提供文章
^^^^^^^^

[Python] Notebook-9 Programming with Python For Data Science—Part.3

第三篇關於第四堂Python課—Programming with Python for Data Science 的筆記。

這次解決了一些讓人頭痛的問題，
包括之前發的Notebook-8還有下面要講的subplot問題。

另外，
也建議大家去stackoverflow註冊帳號，
就可以瀏覽過去的問題或解答。
如果找不到答案，
也可以提出新問題。
我的subplot問題就是這樣被解決的。


內容有讓繪圖結果變漂亮的ggplot、histogram的細部調整和對齊技巧、如何在histogram加上密度分布、讓繪圖結果超美麗的seaborn、2D scatter plot and its subplots、3D scatter plot、parallel coordinates、Andrew's curves、.imshow()。
最後還有補充教材可以讓你Dive deeper。

# -*- coding: utf-8 -*-
"""
Created on Thu Oct 12 18:24:30 2017
@author: ShihHsing Chen
This is a note for the class 
"Programming with Python for Data Science".

Caution: This course uses no Python 3.6 but Python 2.7. So I will update the
content for you if I know there is a difference.
"""

#Citation from the content of this course webpage. You can go to the original
#webpage for more details.
"""https://goo.gl/bGkWfx"""
"""""""""""""""""""""""""""""""""""""""""""""""""""""""""""""""""""""""""""
                             HISTOGRAMS REVISIT

Histograms are one of the The Seven Basic Tools of Quality, graphical 
techniques which have been identified as being most helpful for 
troubleshooting issues. Histograms help you understand the distribution of a 
feature in your dataset. They accomplish this by simultaneously answering the 
questions where in your feature's domain your records are located at, and how
many records exist there. Coincidentally, these two questions are also 
answered by the .unique() and .value_counts() methods discussed in the feature
wrangling section, but in a graphical way. Be sure to take note of this in the
exploring section of your course map!

Recall from the Features Primer section that there are two types of features:
continuous and categorical. Histograms are only really meaningful with 
categorical data. If you have a continuous feature, it must first be binned 
or discretized by transforming the continuous feature into a categorical one 
by grouping similar values together. To accomplish this, the entire range 
values is divided into a series of intervals that are usually consecutive, 
equal in length, and non-overlapping. These intervals will become the 
categories. Then, a count of how many values fall into each interval serves 
as the categorical bin count.

^^^^^^^^

尋找顯示項目用的資料
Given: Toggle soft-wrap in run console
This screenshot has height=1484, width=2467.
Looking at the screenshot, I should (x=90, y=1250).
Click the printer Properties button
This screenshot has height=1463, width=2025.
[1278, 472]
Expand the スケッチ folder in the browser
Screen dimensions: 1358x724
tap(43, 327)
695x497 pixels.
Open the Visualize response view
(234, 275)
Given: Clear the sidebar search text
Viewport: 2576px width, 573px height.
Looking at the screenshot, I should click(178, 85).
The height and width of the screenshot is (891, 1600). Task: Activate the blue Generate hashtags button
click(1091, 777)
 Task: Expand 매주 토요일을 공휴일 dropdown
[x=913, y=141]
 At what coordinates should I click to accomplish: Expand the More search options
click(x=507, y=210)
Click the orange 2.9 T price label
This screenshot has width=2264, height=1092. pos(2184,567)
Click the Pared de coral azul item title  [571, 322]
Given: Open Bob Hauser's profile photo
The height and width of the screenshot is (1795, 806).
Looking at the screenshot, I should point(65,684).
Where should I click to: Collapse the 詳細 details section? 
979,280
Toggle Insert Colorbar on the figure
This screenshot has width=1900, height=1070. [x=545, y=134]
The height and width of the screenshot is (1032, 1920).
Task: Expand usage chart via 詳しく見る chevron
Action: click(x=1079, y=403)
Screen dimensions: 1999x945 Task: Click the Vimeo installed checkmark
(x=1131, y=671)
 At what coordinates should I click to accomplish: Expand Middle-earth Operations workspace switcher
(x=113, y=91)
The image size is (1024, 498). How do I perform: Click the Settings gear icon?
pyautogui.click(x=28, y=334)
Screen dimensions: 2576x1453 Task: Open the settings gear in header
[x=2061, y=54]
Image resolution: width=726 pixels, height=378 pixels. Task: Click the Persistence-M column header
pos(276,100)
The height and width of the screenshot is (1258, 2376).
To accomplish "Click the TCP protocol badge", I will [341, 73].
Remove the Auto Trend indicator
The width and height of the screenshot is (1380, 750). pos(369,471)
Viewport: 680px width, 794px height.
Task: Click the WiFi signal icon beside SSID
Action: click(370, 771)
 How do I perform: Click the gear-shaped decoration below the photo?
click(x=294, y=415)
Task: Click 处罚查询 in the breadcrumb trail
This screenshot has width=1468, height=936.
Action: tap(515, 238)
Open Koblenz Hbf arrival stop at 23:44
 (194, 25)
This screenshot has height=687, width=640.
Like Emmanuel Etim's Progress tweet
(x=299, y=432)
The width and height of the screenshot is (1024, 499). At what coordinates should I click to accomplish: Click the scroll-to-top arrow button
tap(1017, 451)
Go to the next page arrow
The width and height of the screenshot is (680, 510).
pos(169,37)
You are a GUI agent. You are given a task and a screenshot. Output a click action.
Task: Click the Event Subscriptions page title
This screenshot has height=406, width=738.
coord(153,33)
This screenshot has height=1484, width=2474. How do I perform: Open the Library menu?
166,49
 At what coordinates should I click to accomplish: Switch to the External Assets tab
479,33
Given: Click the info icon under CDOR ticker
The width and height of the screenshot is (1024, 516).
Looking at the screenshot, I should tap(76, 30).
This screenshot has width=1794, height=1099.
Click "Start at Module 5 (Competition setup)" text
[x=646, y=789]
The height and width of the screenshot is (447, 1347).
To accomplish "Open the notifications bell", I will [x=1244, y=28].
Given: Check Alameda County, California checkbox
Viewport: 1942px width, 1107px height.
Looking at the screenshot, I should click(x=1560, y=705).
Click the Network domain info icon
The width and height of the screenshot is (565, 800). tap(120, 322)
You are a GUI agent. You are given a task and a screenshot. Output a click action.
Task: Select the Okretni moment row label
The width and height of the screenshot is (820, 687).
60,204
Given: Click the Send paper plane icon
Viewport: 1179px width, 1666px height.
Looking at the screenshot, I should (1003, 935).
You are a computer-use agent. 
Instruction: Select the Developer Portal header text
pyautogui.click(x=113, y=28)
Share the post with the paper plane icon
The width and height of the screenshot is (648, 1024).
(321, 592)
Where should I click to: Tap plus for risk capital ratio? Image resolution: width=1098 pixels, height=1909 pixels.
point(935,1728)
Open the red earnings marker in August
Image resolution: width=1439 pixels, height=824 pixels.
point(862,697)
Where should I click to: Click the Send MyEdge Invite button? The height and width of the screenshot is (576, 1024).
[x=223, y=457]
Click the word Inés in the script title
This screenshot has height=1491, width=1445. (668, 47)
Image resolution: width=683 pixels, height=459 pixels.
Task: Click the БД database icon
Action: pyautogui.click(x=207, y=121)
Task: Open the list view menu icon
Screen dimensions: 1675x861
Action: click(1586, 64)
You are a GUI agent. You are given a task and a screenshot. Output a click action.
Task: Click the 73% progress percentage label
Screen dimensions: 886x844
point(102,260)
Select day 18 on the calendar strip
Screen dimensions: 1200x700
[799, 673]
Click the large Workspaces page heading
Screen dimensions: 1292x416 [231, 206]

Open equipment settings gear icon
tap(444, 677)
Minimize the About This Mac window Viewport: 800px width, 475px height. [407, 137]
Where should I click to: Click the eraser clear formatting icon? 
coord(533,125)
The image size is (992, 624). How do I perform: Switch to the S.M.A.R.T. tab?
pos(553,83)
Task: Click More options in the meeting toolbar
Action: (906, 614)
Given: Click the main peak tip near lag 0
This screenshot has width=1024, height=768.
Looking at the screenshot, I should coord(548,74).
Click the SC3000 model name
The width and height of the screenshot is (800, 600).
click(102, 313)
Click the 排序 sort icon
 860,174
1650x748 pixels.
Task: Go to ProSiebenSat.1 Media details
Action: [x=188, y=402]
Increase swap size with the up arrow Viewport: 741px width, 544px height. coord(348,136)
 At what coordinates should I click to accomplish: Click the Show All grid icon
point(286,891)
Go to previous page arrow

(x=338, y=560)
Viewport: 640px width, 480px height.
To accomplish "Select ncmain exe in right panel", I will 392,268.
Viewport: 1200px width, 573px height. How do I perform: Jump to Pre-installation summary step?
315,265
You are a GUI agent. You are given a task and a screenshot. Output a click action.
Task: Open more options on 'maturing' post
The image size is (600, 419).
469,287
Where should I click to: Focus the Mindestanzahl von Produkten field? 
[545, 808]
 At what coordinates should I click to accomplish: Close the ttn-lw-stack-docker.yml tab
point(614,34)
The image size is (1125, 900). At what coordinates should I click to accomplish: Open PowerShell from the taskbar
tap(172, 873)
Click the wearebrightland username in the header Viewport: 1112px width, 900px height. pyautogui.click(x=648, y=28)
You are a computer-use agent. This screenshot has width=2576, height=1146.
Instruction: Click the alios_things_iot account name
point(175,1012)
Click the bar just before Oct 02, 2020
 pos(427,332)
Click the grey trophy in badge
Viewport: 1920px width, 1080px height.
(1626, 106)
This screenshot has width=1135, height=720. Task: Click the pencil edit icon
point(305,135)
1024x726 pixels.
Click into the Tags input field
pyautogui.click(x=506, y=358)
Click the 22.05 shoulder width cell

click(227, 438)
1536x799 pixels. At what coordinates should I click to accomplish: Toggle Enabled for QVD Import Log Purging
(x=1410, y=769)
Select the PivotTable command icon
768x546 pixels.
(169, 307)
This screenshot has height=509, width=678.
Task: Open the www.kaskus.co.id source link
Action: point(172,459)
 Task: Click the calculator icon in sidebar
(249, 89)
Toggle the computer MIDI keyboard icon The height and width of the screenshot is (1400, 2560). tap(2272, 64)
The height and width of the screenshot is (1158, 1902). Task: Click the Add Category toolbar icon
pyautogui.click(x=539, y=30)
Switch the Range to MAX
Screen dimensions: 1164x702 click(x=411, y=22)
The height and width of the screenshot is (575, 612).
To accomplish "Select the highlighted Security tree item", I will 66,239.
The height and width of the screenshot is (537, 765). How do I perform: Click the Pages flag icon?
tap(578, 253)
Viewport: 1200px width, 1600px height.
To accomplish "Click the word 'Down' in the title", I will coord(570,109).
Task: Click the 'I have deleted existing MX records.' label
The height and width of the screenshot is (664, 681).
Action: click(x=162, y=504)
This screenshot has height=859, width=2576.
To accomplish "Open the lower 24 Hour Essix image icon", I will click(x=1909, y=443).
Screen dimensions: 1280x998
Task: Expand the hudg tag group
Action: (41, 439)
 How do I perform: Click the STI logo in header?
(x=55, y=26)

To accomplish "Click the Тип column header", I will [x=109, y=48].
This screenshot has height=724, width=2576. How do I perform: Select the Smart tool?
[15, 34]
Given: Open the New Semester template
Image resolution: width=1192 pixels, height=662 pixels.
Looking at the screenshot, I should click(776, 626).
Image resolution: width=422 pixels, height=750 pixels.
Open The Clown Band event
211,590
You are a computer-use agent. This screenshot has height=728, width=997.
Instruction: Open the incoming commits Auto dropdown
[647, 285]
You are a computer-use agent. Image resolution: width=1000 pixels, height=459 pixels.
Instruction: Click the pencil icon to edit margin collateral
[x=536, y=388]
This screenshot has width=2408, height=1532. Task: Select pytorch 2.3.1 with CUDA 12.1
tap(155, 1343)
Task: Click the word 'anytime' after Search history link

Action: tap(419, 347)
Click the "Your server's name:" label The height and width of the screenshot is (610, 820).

^^^^^^^^

待完成任務
請根據提供文章，指出哪兩個方法同樣能回答直方圖所回答的那兩個問題。

練習答案
.unique() 和 .value_counts()。